Theory

Steam reforming can be described by the irreversible reaction(s)

CnHm + nH2O => nCO + (n + m2 ) H2

combined with the reversible reactions

CH4 + H2O = CO + 3H2

CO + H2O = CO2 + H2

The total of these reactions is strongly endothermic and in the presence of a nickel catalyst, the gas mixture will be close to equilibrium at the exit of the furnace. The molar steam to carbon ratio, temperature and the pressure largely determine the final composition of the gas leaving the reformer.
It is evident that higher temperatures result in less methane and more carbon monoxide in the equilibrated gas.

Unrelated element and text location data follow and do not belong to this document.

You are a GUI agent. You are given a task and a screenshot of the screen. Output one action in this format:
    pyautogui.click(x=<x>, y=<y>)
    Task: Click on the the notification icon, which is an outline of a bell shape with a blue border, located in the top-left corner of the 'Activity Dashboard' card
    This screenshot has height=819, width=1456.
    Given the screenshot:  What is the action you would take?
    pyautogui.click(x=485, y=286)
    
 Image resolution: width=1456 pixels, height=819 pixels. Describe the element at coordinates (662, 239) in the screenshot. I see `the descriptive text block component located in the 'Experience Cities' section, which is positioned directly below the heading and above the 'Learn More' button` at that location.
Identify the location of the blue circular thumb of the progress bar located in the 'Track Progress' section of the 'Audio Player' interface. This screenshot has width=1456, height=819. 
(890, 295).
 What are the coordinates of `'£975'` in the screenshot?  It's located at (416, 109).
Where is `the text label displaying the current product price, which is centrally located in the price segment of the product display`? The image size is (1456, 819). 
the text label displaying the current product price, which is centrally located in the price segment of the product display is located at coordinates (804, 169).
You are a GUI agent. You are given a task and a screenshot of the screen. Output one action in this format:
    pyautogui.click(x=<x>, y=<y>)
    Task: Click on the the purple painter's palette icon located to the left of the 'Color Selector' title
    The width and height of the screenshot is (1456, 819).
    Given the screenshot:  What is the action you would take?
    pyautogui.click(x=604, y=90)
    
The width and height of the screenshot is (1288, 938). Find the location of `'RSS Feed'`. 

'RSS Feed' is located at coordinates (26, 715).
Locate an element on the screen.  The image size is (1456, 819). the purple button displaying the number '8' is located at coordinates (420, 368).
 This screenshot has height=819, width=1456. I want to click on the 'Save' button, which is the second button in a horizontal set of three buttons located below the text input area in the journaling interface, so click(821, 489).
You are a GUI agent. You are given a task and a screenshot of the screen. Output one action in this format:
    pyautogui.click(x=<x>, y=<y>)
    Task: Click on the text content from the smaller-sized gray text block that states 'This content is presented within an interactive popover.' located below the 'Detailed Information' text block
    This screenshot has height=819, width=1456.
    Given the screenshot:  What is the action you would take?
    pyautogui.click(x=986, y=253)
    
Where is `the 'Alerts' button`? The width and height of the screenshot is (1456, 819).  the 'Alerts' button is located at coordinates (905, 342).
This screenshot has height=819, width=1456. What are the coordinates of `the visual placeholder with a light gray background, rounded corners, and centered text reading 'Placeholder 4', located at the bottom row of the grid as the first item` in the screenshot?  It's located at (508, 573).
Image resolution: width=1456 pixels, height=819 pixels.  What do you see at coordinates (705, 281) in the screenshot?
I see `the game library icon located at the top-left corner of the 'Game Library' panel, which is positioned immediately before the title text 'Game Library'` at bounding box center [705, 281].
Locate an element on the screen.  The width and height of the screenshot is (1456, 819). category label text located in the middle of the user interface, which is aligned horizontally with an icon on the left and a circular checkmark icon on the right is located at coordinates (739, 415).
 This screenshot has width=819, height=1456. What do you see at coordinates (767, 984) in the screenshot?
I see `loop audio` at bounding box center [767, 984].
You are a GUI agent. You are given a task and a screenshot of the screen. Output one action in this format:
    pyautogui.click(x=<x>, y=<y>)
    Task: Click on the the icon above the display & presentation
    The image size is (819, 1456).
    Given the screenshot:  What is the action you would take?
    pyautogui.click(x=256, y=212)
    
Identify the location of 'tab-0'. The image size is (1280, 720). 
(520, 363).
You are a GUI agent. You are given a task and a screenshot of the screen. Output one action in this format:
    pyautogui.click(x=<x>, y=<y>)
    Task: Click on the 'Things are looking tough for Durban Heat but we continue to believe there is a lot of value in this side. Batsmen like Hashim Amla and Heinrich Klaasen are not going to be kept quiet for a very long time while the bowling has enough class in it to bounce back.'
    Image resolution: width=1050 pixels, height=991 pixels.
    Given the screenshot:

A large surplus of steam favours both low methane and low carbon monoxide, whereas high pressure increases the methane content.



Process Description

The methane feed is expected to be containing certain pollutants and, in this regard, a proper methane stream pretreatment is performed.
The purified methane stream is mixed with water vapor at fixed hydrocarbon-steam ratio, under dedicated control.
The methane-steam mixture is heated to reach the optimum SMR reactor inlet temperature. This temperature will be indirectly controlled by varying the heat-recovery duty of a boiler and consequently the furnace flue gas temperature at the inlet of a Economizer.
Then, the methane-steam stream enters the SMR Reactor where the most of the methane is converted to hydrogen and a carbon monoxide and dioxide (carbon oxides coexist is equilibrium with a certain ratio depending on the temperature: the monoxide is more present at high temperature while the dioxide at low temperature).
The SMR Reactor will be consisting of several tubes containing catalyst fixed beds and externally heated by the flame of special design multi-burners using both off-gas from the methane purification section and part of the methane feed as fuel (the overall reaction is highly endothermic and needs heat input). Usage of off-gas as fuel is aimed to minimize the emission of waste products from the Package and optimize the heat balance and consumptions.
The outlet temperature of the reactor guarantees a good compromise between the SMR reactions conversions and the reactor catalyst life. As a consequence of this relative high temperature, the content of carbon monoxide is relatively high. Since this monoxide is quite hard to be separated from the process stream, it must be converted in the dioxide, which is much easily removed. To do that the so called shift reactors are necessary. The content of the carbon monoxide (CO) should be reduced at the inlet of the downstream PTSA purification unit (this is important to reach the required hydrogen purity, under a wide range of possible operating conditions).
The gas stream is feed to the purification Pressure/Temperature Swing Adsorption (PTSA) Package
In this section the hydrogen is purified, by adsorption on triple-bed sieves. However, part of the produced hydrogen is recycled for the regeneration, at low pressure, of the adsorption beds. The so produced off-gas is send to the Equalizer (equalizing is necessary since the composition of the off-gas is changing during the adsorption-regeneration cycles) and then used as fuel in the SMR furnace burners.